A low VO2max and correspondingly messed up fitness status, on the other hand, has been linked insulin resistance and fasting hyperglycaemia (Ghouri. 2013), high blood pressure (Emaus. 2011), a loss of cerebral white matter integrity (Marks. 2011), lower blood viscosity and increased cardiovascular disease risk (Lee. 2012).

It is thus not surprising that Lee et al. write in their review of the ,ortality trends in the general population and the importance of cardiorespiratory fitnesst that the latter is "at least as important as the traditional risk factors, and is often more strongly associated with mortality." (Lee. 2010)
Identical gains on the bench, improved power and a fitness bonus - what more can you ask for? Well, I guess I know what you are probably asking for, now. Fat loss! Well, in the study at hand, the researchers didn't observe any changes in body composition.

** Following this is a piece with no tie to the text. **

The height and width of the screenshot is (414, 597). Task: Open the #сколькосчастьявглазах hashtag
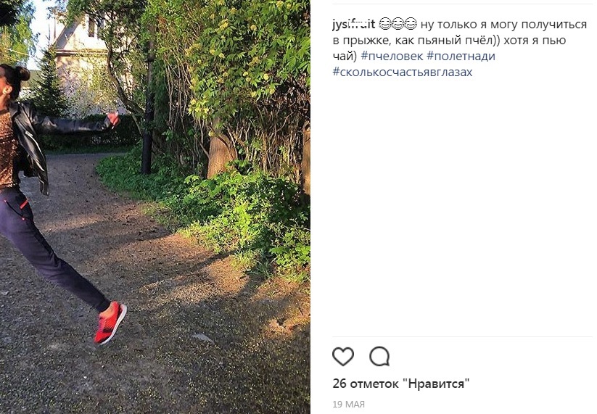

The latter may be a results of the fact that the participants were already pretty fit (that's also likely to be the reason that their VO2 max suffered, when all the exercise they did was heavy lifting twice a week). Other studies, such as Hakkinen et al. (2003), Glowacki et al. (2004) and Mikkola et al. (2012) did observe improvements in body composition - pretty significant ones, in fact.

Figure 3: Changes in body fat (%) in the Mikkola study (Mikkola. 2012)
So, if an 11% greater increase in endurance capacity (based on time to exhaustion; not shown in any figure), 7% higher increases in peak and 10% greater increases in average power are not enough to motivate you to spend a couple of minutes sprinting along the track / on the treadmill twice a week, the fat loss results of the healthy male subjects in the previously cited study by Mikkola et al. (see Figure 3) could be the incentive you need to finally break out of your comfort = no results zone -  if you wanted to copy this regimen you'd have to add another 30min of steady state cardio before or after your HIIT sessions.
Reference:
  • Cantrell, Gregory S., et al. "Maximal strength, power, and aerobic endurance adaptations to concurrent strength and sprint interval training." European journal of applied physiology (2014): 1-9.
  • Cataldo, Angelo, et al. "Relationship between maximal fat oxidation and oxygen uptake: comparison between type 2 diabetes patients and healthy sedentary subjects." Journal of Biological Research-Bollettino della Società Italiana di Biologia Sperimentale 87.1 (2014).
  • Emaus, Aina, et al. "Blood pressure, cardiorespiratory fitness and body mass: Results from the Tromsø Activity Study." Norsk epidemiologi 20.2 (2011).
  • Ghouri, N., et al. "Lower cardiorespiratory fitness contributes to increased insulin resistance and fasting glycaemia in middle-aged South Asian compared with European men living in the UK." Diabetologia 56.10 (2013): 2238-2249. 
  • Lee, Duck-chul, et al. "Review: Mortality trends in the general population: the importance of cardiorespiratory fitness." Journal of Psychopharmacology 24.4 suppl (2010): 27-35. 
  • Lee, Duck-chul, et al. "Changes in fitness and fatness on the development of cardiovascular disease risk factorshypertension, metabolic syndrome, and hypercholesterolemia." Journal of the American College of Cardiology 59.7 (2012): 665-672.
  • Marks, B. L., et al. "Aerobic fitness and obesity: relationship to cerebral white matter integrity in the brain of active and sedentary older adults." British journal of sports medicine 45.15 (2011): 1208-1215.
  • Mikkola, J., et al. "Neuromuscular and cardiovascular adaptations during concurrent strength and endurance training in untrained men." International journal of sports medicine 33.09 (2012): 702-710.
  • Singhvi, Ajay, et al. "Aerobic Fitness and Glycemic Variability in Adolescents with Type 1 Diabetes." Endocrine Practice (2014): 1-18.